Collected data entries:
**********

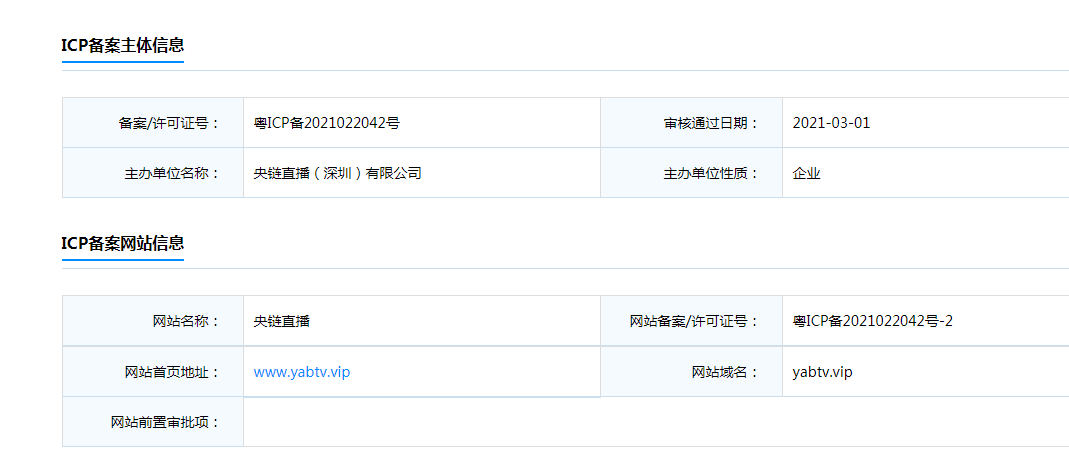Viewport: 1069px width, 454px height.
Task: Click the 审核通过日期 label cell
Action: click(x=691, y=123)
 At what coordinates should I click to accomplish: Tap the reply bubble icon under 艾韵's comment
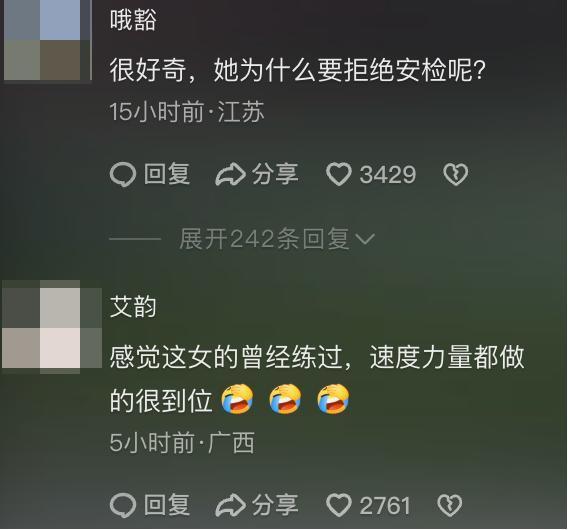point(123,505)
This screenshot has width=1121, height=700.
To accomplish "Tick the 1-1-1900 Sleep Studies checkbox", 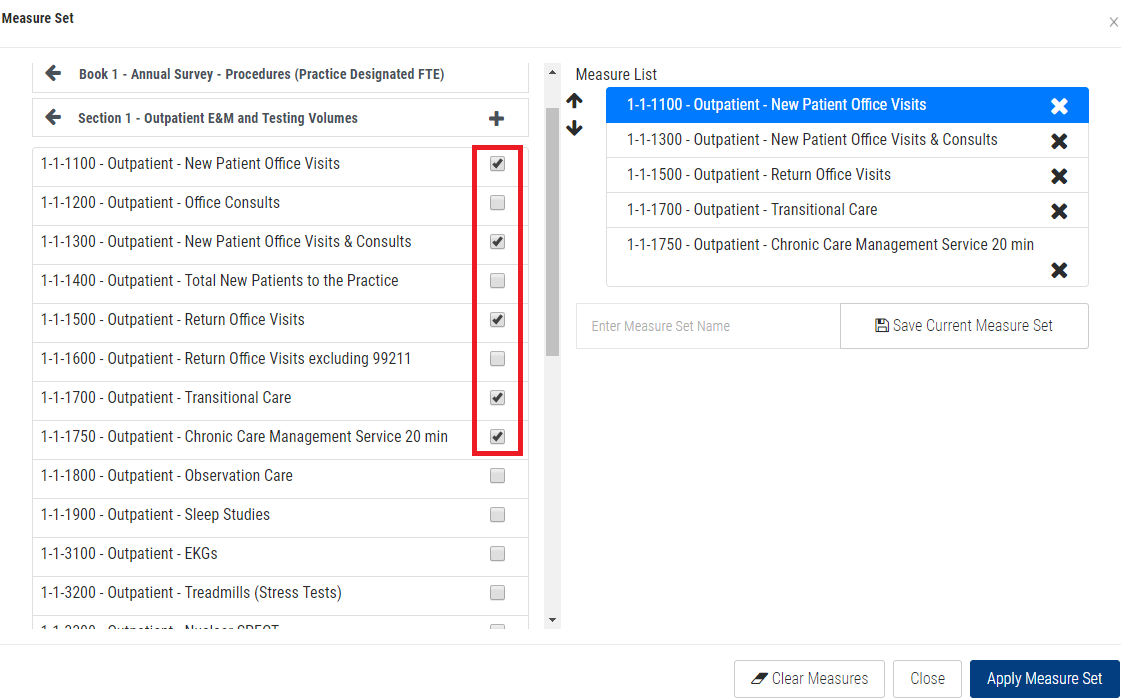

**********

■ **YOUR OBJECTIVE**
With the pictures left out, transcribe exactly the lines from the line holding "At what coordinates" through the closing line of the entries.

■ **ANSWER TO THIS EXERCISE**
 At what coordinates should I click to accomplish: Tap the reply bubble icon under 艾韵's comment
point(123,505)
This screenshot has width=1121, height=700.
To accomplish "Tick the 1-1-1900 Sleep Studies checkbox", 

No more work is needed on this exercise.